1. verb To make a mistake. To mess up. "You really screwed up there."
2. noun A person who often makes mistakes. Often hyphenated. "Bob is a real screw-up."
3. noun An undertaking or event that did not work or is doomed to failure. Often hyphenated."Well, that was a royal screw-up"
4. adjective To be in error, to be wrong, to be broken or messed up. Often hyphenated. "That's one screwed-up car you have there"
To understand how these and other various usages of 'screw up' came about, it is important to realize that in centuries past a screw was not just a nail with threads.

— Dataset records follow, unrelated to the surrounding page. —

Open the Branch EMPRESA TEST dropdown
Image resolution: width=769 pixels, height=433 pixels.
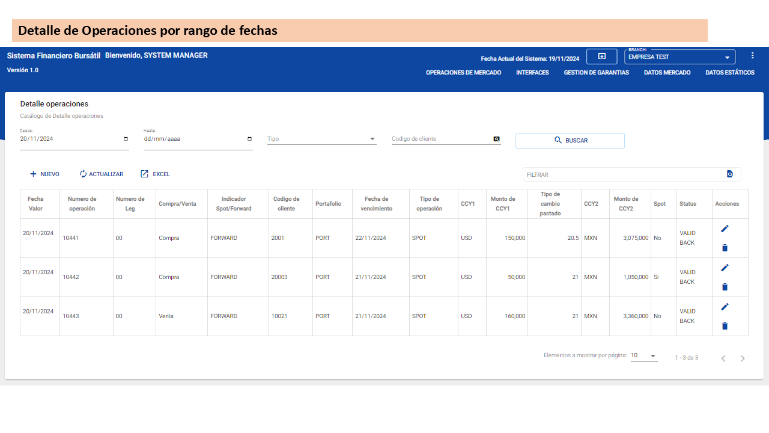[x=727, y=58]
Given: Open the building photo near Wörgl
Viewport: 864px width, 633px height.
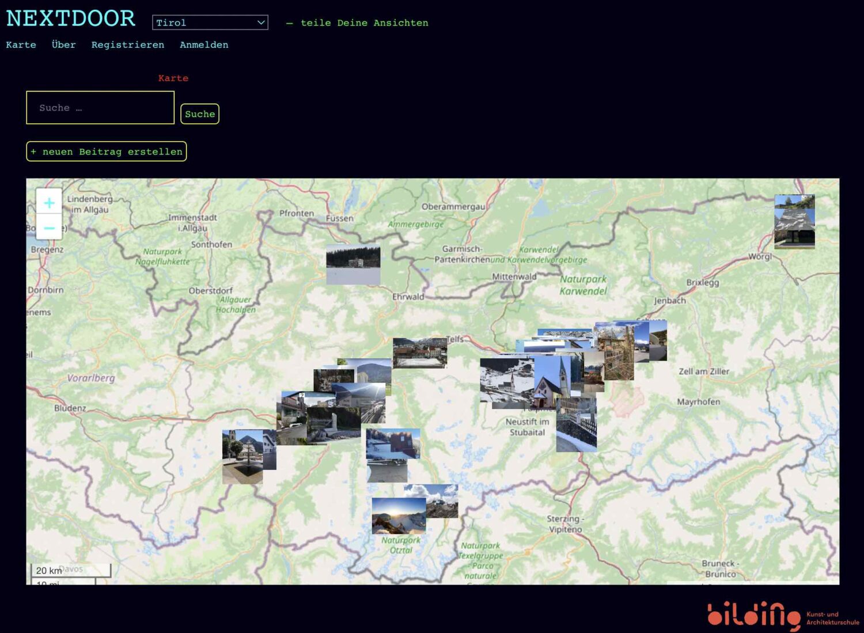Looking at the screenshot, I should tap(794, 222).
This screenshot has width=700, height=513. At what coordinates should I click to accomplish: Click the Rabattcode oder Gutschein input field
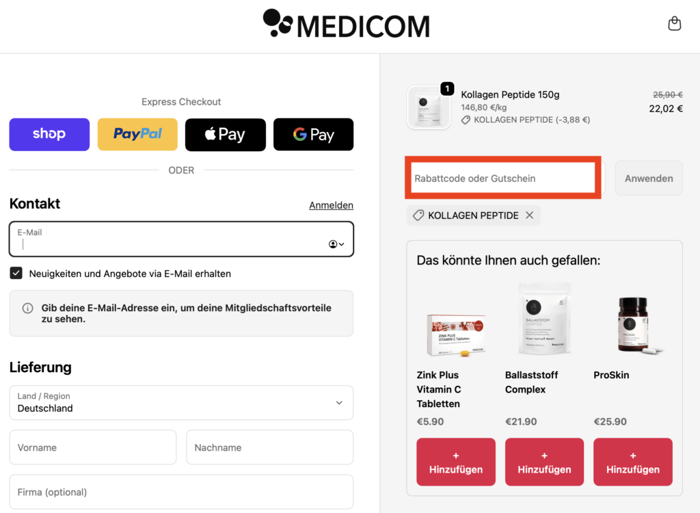point(502,178)
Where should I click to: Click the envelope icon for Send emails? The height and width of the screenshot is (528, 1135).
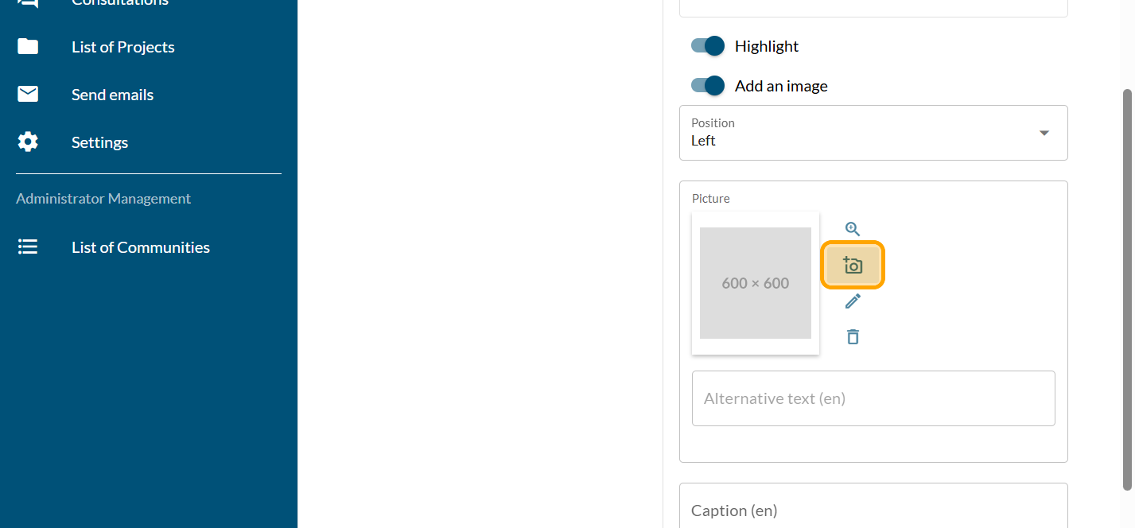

Many people were more familiar with the large screws that were used to tighten down and raise up presses -- whether a printing press or a grape press -- and corkscrews. 'Screwing something up' was a literal synonym for 'raising something up'. It has been used figuratively since at least the late 1800s. It is likely that usages such as 'he screwed up his tenant's rent' helped build the negative connotation that 'screw up' has today. But we still use it in the older sense:
5. verb To increase. "He screwed up his courage and marched into the room." (To 'Macbeth I.vii|screw up one's courage]' is nearly the only way in which this sense is used, although you may occasionally hear about someone screwing up his resolve or determination)
'Screw' can also be a synonym for 'twist'. This probably also contributed to the meaning of 'screwed up' to mean 'messed up', and 'screw up' is still used in the sense of 'twist', usually in regards to facial expression.
6. verb To contort. "He screwed up his face in rage." / "He had to screw up his eyes as he looked into the bright light"
And finally, the literal use of 'screw up' is still in use, although less common that the idiomatic.
7. verb To attach, to fasten to a high place. "I screwed up the mirror."
8. verb To raise up by means of the screw. "Screw up the press!"
A number of noders have suggested a link between f*** up and screw up. It is certainly worth mentioning that screw up does indeed have nearly the same meaning, and shares a syllable, with a popular obscenity. Screw up is used as an escape word, and may be viewed as a mild swear word, but etymologically speaking, using the word 'screw' for sex probably did not directly influence the meaning of the phrase 'screw up' (although it may have influenced the popularity!) I could be wrong, of course. I cannot find any information on when the idiom 'f*** up' first came into use.